When you go into a restaurant, you’re asking wait staff that likely have no real access to health care and no paid sick time to take the risk that you’re not carrying the virus.

The reason that waiter has no access to care, no paid sick leave and a $2.35-an-hour wage is all about politics as well. Again and again, Republicans have refused to pass legislation that would fix any of this, and Democrats have yet to get enough spine to stand up and rebel against it.

This disaster could have been mitigated much more effectively than it has. Look at how South Korea has dealt with this. Testing is available everywhere and people are staying out of public places. In the end, their mortality rate will be a lot lower than ours. We’re going to look more like Italy, or even Iran, where the mass graves can be seen from space.

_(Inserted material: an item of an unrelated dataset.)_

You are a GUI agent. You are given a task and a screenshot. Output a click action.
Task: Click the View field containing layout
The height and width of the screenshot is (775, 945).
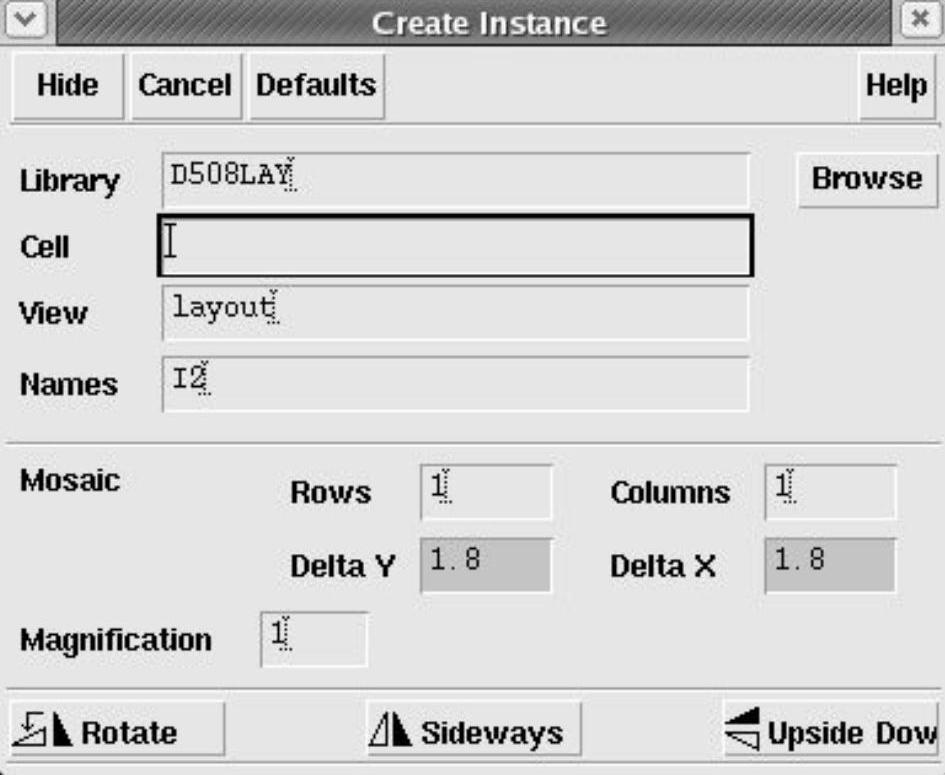click(x=454, y=313)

All of this is happening at a time in my city is struggling with its hospital having been taken over by a for-profit corporation. HCA has laid off large numbers of CNAs and other support staff — especially housekeeping, which is the department that cleans your room — and cut back on nursing staff as well. Nurse-to-patient ratios are dangerously high and getting worse as nurses quit in disgust. The nurses who remain are fighting to establish a union so they can demand improvements in patient safety.

And, yes, this is political, too. We have no laws mandating safe nurse-to-patient ratios. We have no regulations regarding how many cleaning supplies must be on hand to guarantee patient safety. There is no law mandating that patient safety has to come before profits because Richard Nixon signed that away in 1973.

We are in this mess because of the dishonesty and utter lack of leadership of the current administration, and because of decades of politically motivated cuts to public health to funnel ever more money into the pockets of the wealthiest and the military.

So, let’s be clear about this. We have to make changes — serious changes — to our system. We need to send the current crop of do-nothings home in November — well, those of us who survive that long, anyway — and elect people who will start to rebuild our public health systems.

The truth is that each one of us stands a small chance of dying from this, but we likely all know people who will die. The death rate is about 3.4 percent, but the infection rate could be as high as 70 percent. These are the real numbers.

So, yes, this is a real danger and yes, politics could have made it better. Instead, politics has made it far, far worse than it needed to be.